• _Texte du document_
╭──

© Théâtre de l’Uchronie
article de Victoria Fourel
Dans les rues sombres du Londres du XIXe siècle sont retrouvées des jeunes femmes assassinées. Pour mener l’enquête, le détective Hillingworth fait appel à Isabella Poe, écrivaine et experte en sciences occultes, et Roseleen, un fantôme de jeune fille prête à de grandes aventures. Entre adaptation de grand classique, policier et surnaturel, ce spectacle promet un voyage tout indiqué pour la période d’Halloween.
L’idée d’une adaptation de nouvelle mystérieuse a tellement de charme que l’on a envie d’être emporté par les aventures des enquêteurs. Mais dès les premières minutes du spectacle, on a un doute. Tout est joué sur un même thème, sur une même tonalité. Voyelles allongées, manières d’aristocrates appuyées, tout est fait pour surjouer l’ambiance. Et cela nous empêche d’entendre le texte de façon concrète et vivante. On est dans une espèce de mime de personnages de l’Angleterre victorienne, ni complètement revisité, ni vraiment réaliste.
Dans ce genre de spectacles, c’est avant tout une histoire d’atmosphère, qui doit nous immerger, jouer avec nous. C’est ce que réussit à faire la musique, assez jolie. Malheureusement, de nombreux détails très imparfaits des décors et costumes nous font régulièrement sortir du jeu. On sait qu’une lettre vient d’un certain destinataire alors que l’enveloppe et le papier sont complètement vierges, certaines tenues sont mal ajustées, et le Dr Jekyll verse ses éprouvettes de scientifique dans la théière… Dommage de laisser passer ces petites choses. Les pièces d’époque, même si elles ne disposent pas de grandes ressources, se doivent de nous bluffer, au moins un peu.

╰──

• _Données enregistrées_
╭──

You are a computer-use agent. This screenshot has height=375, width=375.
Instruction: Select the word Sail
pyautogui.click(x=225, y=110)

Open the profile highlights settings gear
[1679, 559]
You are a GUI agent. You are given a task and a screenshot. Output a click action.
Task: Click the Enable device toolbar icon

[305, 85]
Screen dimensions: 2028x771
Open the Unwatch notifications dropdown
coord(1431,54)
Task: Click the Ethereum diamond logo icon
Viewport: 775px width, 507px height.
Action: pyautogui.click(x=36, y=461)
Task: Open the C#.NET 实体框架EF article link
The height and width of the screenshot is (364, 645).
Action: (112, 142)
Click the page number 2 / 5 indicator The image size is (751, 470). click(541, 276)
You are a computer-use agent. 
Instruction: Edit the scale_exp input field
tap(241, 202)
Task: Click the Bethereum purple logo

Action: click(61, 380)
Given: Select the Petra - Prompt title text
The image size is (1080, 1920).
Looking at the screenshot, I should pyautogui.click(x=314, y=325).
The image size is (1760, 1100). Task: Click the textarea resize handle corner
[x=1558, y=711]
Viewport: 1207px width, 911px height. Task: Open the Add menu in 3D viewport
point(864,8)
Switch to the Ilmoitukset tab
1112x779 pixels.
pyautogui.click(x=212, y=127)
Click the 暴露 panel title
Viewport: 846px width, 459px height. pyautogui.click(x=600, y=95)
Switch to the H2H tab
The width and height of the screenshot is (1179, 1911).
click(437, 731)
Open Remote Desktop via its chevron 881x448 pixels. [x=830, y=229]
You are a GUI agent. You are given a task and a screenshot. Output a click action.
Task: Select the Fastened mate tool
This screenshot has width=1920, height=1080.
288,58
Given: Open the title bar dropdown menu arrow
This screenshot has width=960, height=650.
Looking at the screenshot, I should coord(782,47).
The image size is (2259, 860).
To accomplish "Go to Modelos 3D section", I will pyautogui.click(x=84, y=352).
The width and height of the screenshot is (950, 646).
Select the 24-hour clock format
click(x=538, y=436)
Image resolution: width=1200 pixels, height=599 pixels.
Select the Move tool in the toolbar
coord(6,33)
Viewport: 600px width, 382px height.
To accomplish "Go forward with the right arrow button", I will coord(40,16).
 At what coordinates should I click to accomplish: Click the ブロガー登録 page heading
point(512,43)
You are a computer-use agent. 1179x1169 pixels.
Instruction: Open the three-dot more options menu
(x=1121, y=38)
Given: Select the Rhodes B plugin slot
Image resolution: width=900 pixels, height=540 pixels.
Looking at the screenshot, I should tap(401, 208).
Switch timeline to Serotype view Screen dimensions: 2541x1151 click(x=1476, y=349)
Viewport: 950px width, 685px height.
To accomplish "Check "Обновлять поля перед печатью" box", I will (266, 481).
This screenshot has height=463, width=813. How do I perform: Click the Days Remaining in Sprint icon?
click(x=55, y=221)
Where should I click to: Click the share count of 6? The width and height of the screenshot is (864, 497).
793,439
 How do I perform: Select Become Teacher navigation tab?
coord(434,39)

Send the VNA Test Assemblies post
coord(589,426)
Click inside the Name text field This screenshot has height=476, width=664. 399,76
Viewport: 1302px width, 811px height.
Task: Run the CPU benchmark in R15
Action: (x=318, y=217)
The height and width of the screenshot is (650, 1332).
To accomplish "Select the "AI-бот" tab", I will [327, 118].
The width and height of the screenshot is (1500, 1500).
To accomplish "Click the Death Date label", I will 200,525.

╰──

• _Énoncé 1_
Réécrivez le passage de la critique qui commence aux mots « L’idée d’une adaptation » et s'arrête après « ni vraiment réaliste. », en remplaçant « enquêteurs » par « détectives ».
• _Énoncé 2_
D'après la critique, quel aspect du spectacle réussit à créer l'atmosphère qui doit immerger le public ?
Les lignes constituent un matériau indépendant de la critique.

• _Réponse complète 1_
L’idée d’une adaptation de nouvelle mystérieuse a tellement de charme que l’on a envie d’être emporté par les aventures des détectives. Mais dès les premières minutes du spectacle, on a un doute. Tout est joué sur un même thème, sur une même tonalité. Voyelles allongées, manières d’aristocrates appuyées, tout est fait pour surjouer l’ambiance. Et cela nous empêche d’entendre le texte de façon concrète et vivante. On est dans une espèce de mime de personnages de l’Angleterre victorienne, ni complètement revisité, ni vraiment réaliste.

• _Réponse complète 2_
La musique, jugée assez jolie.